我正在尝试实现我自己的 LSTM 网络。我实现了反向传播算法,但它没有通过梯度检查。无法意识到错误在哪里。请帮忙
这是代码问题的一段代码:
def backward_propagation(self, x, y, cache):
# T - the length of the sequence
T = len(y)
# perform forward propagation
cache = self.forward_propagation(x)
#...
# delta for output layer
dy = cache['y'].copy()
dy[np.arange(len(y)), y] -= 1. # softmax loss gradient
for t in reversed(range(T)):
dV += np.outer(dy[t], h[t].T)
dh[t] += self.V.T.dot(dy[t])
dhtmp = self.V.T.dot(dy[t])
dctmp = dct[0] * (1.0 - ct[0]**2)
for bptt_step in np.arange(t)[::-1]:
# add to gradients at each previous step
do[bptt_step] = dhtmp * ct[bptt_step]
dct[bptt_step] = dhtmp * o[bptt_step]
dctmp += dct[bptt_step] * (1.0 - ct[bptt_step]**2)

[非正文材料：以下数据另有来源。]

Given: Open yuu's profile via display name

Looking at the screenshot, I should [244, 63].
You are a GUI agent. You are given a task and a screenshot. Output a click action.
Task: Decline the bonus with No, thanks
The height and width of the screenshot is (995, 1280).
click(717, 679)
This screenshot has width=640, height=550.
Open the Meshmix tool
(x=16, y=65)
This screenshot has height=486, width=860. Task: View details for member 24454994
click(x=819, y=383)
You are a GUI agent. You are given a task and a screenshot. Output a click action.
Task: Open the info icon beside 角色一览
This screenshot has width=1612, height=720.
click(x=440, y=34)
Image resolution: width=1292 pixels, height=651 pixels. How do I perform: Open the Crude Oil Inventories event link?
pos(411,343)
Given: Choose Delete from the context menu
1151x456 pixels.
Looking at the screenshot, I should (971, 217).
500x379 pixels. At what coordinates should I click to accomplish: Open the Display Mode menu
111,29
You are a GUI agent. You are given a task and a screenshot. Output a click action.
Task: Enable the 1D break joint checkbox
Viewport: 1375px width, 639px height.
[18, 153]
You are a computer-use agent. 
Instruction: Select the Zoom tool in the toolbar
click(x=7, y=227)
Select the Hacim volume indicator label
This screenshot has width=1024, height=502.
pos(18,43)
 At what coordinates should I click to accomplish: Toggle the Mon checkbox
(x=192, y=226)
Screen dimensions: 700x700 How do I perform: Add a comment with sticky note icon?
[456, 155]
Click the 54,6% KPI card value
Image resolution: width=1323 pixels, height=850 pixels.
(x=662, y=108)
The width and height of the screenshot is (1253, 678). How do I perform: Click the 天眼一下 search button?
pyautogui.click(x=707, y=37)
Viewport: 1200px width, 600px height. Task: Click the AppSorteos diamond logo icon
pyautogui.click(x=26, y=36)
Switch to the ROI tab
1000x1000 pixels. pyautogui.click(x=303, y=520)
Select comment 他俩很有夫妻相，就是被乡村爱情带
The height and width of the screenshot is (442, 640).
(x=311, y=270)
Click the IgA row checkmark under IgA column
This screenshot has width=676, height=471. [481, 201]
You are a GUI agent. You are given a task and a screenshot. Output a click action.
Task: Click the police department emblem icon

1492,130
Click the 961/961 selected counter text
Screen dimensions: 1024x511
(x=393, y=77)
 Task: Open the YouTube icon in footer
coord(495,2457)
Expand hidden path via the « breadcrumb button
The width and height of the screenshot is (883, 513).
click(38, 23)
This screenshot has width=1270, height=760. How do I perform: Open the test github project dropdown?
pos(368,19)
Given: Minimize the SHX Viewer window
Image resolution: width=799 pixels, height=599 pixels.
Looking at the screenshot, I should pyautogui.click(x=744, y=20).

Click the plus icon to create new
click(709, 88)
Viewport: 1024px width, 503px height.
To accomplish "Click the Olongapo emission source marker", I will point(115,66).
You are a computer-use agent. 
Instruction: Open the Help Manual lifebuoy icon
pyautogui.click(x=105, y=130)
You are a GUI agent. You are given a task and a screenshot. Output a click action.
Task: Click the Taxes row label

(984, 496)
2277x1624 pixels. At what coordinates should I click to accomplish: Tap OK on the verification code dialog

di[bptt_step] = dctmp * g[bptt_step]
df[bptt_step] = dctmp * c[bptt_step-1]
dg[bptt_step] = dctmp * i[bptt_step]
# backprop activation functions
diga[bptt_step] = di[bptt_step] * i[bptt_step] * (1.0 - i[bptt_step])
dfga[bptt_step] = df[bptt_step] * f[bptt_step] * (1.0 - f[bptt_step])
doga[bptt_step] = do[bptt_step] * o[bptt_step] * (1.0 - o[bptt_step])
dgga[bptt_step] = dg[bptt_step] * (1.0 - g[bptt_step] ** 2)
# backprop matrix multiply
dWi += np.dot(diga[bptt_step].T, h[bptt_step-1])
dWf += np.dot(dfga[bptt_step].T, h[bptt_step-1])
dWo += np.dot(doga[bptt_step].T, h[bptt_step-1])
dWg += np.dot(dgga[bptt_step].T, h[bptt_step-1])
dUi[:, x[bptt_step]] += diga[bptt_step]
dUf[:, x[bptt_step]] += dfga[bptt_step]
dUo[:, x[bptt_step]] += doga[bptt_step]
dUg[:, x[bptt_step]] += dgga[bptt_step]
# update deltas for next step
dhtmp = np.dot(self.Wi.T, diga[bptt_step])
dhtmp += np.dot(self.Wf.T, dfga[bptt_step])
dhtmp += np.dot(self.Wo.T, doga[bptt_step])
dhtmp += np.dot(self.Wg.T, dgga[bptt_step])
dctmp += dctmp * f[bptt_step]
return [dV, dWi, dWf, dWo, dWg, dUi, dUf, dUo, dUg]
这里的“ga”后缀是“门激活”——在应用非线性激活函数之前指定门输入。